To build modern search pipelines with LLMs, you need two things: powerful nodes and an easy way to put them together. The Haystack pipeline is built for this purpose and enables you to design and scale your interactions with LLMs.

Flexibility powered by DAGs

The core idea is to build a Directed Acyclic Graph (DAG) where each node can be a model like a Retriever or a PromptNode that queries an LLM.

Querying Pipelines

Querying pipelines are used to receive a query from the user and produce a result. They have access to a DocumentStore which stores a set of documents. A common query pipeline is designed to return a result based on the documents stored in the DocumentStore it has access to.

Here's an example of a querying pipeline that implements a retrieval augmented generation (RAG). First, a Retriever node is used to retrieve the relevant documents from the document store. Next, a PromptNode that uses a PromptTemplate designed for question answering is used to generate an answer based on these documents:

from haystack import Pipeline
from haystack.document_stores import WeaviateDocumentStore
from haystack.nodes import EmbeddingRetriever, PromptNode

document_store = WeaviateDocumentStore()
retriever = EmbeddingRetriever(document_store=document_store,
                               embedding_model="sentence-transformers/multi-qa-mpnet-base-dot-v1")
prompt_node = PromptNode(model_name_or_path="gpt-4", 
                         default_prompt_template="deepset/queation-answering",
                         api_key='YOUR_OPENAI_KEY')

p = Pipeline()
p.add_node(component=retriever, name="EmbeddingRetriever", inputs=["Query"])
p.add_node(component=prompt_node, name="QAPromptNode", inputs=["EmbeddingRetriever"])
res = p.run(query="What did Einstein work on?")

For querying pipelines that make use of extractive models, you could create a pipeline that uses a Retriever followed by a Reader:

from haystack import Pipeline
from haystack.document_stores import WeaviateDocumentStore
from haystack.nodes import EmbeddingRetriever, FARMReader

document_store = WeaviateDocumentStore()

retriever = EmbeddingRetriever(document_store=document_store,
                               embedding_model="sentence-transformers/multi-qa-mpnet-base-dot-v1")
reader = reader = FARMReader(model_name_or_path="deepset/roberta-base-squad2")

p = Pipeline()
p.add_node(component=retriever, name="EmbeddingRetriever", inputs=["Query"])
p.add_node(component=reader, name="Reader", inputs=["EmbeddingRetriever"])
res = p.run(query="What did Einstein work on?")

Indexing Pipelines

Indexing pipelines prepare your files for search. Their main objective is to convert your files into Haystack Documents, so that they can be saved in a DocumentStore.

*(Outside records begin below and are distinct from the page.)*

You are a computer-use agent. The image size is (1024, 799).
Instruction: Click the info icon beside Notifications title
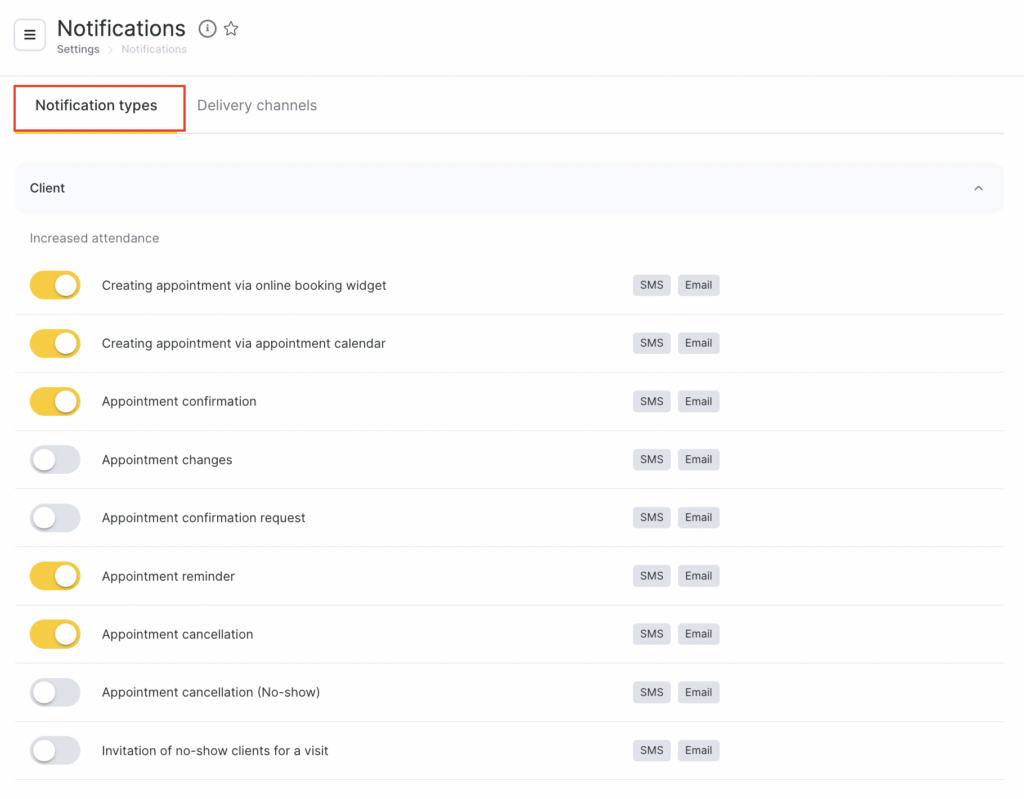[207, 29]
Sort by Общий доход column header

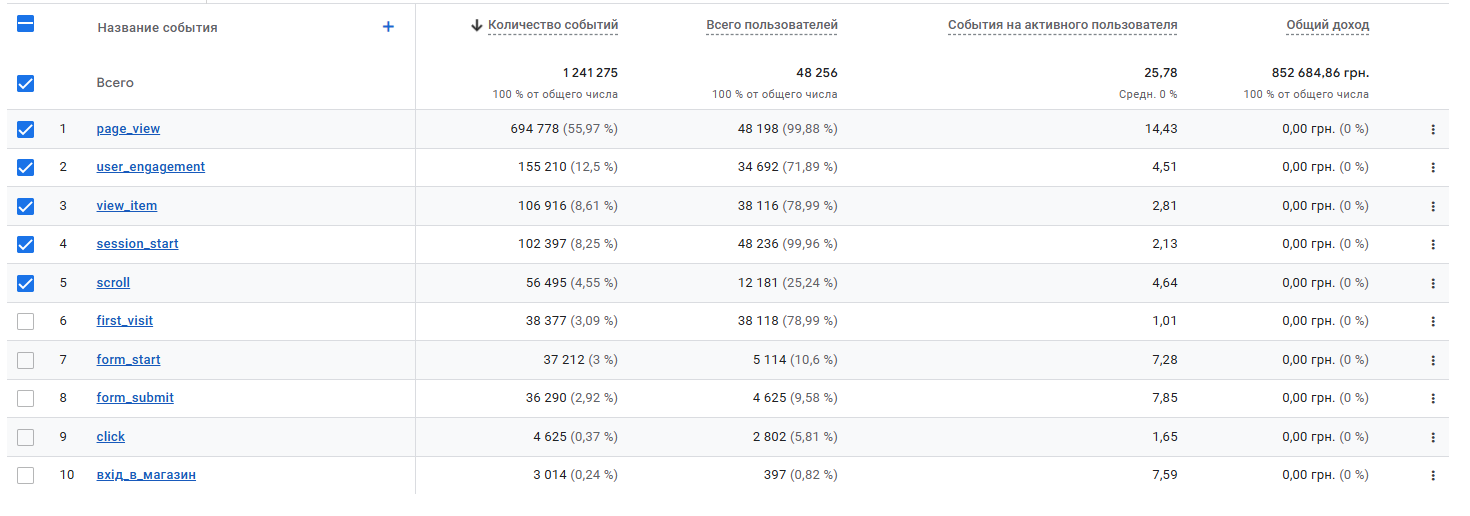pyautogui.click(x=1327, y=25)
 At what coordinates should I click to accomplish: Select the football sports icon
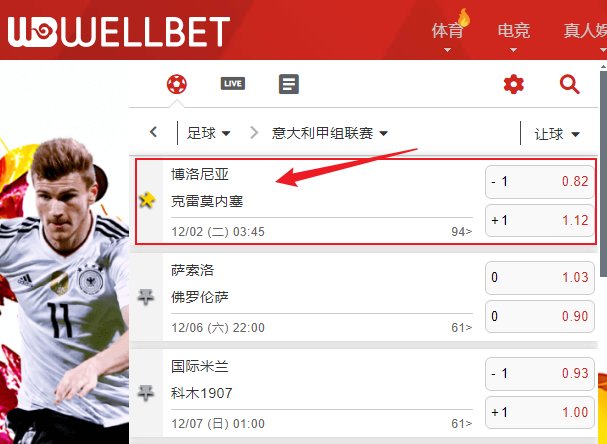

They begin with either a FileConverter, or a FileClassifier followed by FileConverters. The last node in an indexing pipeline is always a DocumentStore.

When you add nodes into the middle of an indexing pipeline, they can also perform extra steps of processing on Documents before they are saved into the DocumentStore. For example, a PreProcessor can be added to perform Document splitting and cleaning. A DocumentClassifier in an indexing pipeline attaches a classification label to each Document.

Here's an example of an indexing pipeline that preprocesses and classifies each document:

from haystack.pipelines import Pipeline

p = Pipeline()
p.add_node(component=text_converter, name="TextConverter", inputs=["File"])
p.add_node(component=preprocessor, name="PreProcessor", inputs=["TextConverter"])
p.add_node(component=document_classifier, name="DocumentClassifier", inputs=["PreProcessor"])
p.add_node(component=document_store, name="DocumentStore", inputs=["DocumentClassifier"])
p.add_node(component=retriever, name="Retriever", inputs=["PreProcessor"])

p.run(file_paths=["filename.txt"], meta=[{"title":"this-is-title"}])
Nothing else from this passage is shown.